The problem with setting traps is that they sometimes ensnare the wrong animal.

What is a given is that someone will get hurt, and "Chloe" leaves all manner of collateral damage lying around.

Egoyan and screenwriter Erin Cressida Wilson are using an unconventional premise to examine the nature of betrayal and the power of the imagination to fill in the blanks, a deep well the filmmaker has dipped into many times. The specific template has been given them by the 2003 French film "Nathalie," with writer/director Anne Fontaine having a hand in adapting "Chloe."

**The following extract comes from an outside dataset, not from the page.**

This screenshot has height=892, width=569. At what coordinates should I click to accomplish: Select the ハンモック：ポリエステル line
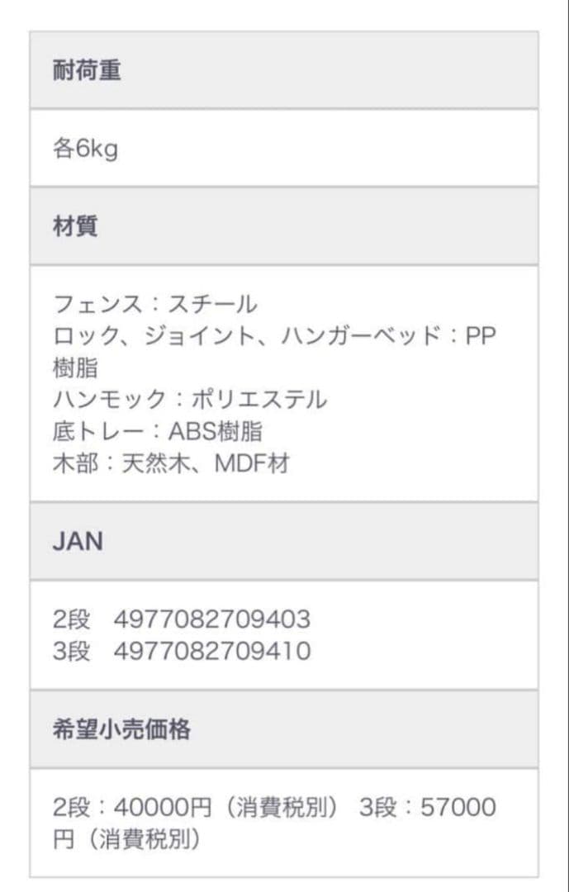pos(190,400)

The issues about the sexual balance of power in relationships quickly lose steam, particularly when Chloe makes her reconnaissance reports sound like expensive phone sex and Catherine starts developing new obsessions as she gets pulled deeper into the mire.

Egoyan has always been good with actors, and Moore and Neeson are skilled at making trouble interesting to watch, if not as compelling as it should be. Seyfried, with that Rapunzel hair ever coming loose from its filigreed comb, certainly looks the seductress on the exceedingly lush canvas created by the filmmaker. Desire hangs like a heavy perfume in her crushed velvet world.

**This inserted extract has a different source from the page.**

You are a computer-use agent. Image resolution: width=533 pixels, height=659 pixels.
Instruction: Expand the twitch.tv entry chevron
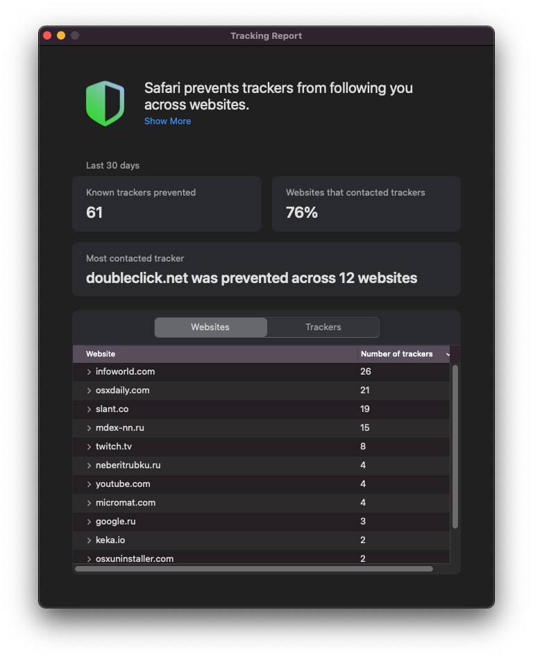(x=89, y=447)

At times, the texture of the film is so seductive it is almost enough to forgive the flaws.

Though the filmmaker has struggled in recent years ("Adoration," "Where the Truth Lies"), when Egoyan is on point, as he was in his 1997 breakthrough "The Sweet Hereafter," he turns hope, love and tragedy into something rare and too easily shattered.

In "Chloe," it's hard to care if anything breaks.

 

The movie "Chloe" is rated R (for strong sexual content including graphic dialogue, nudity and language).

Running time: 1:39.

"Chloe" Cast: Julianne Moore (Catherine); Liam Neeson (David); Amanda Seyfried (Chloe).

"Chloe" Film Credits: Directed by Atom Egoyan; written by Erin Cressida Wilson; produced by Ivan Reitman. A Sony Pictures Classics release.

Chloe Movie Review & Trailer - Julianne Moore & Liam Neeson star in the movie "Chloe"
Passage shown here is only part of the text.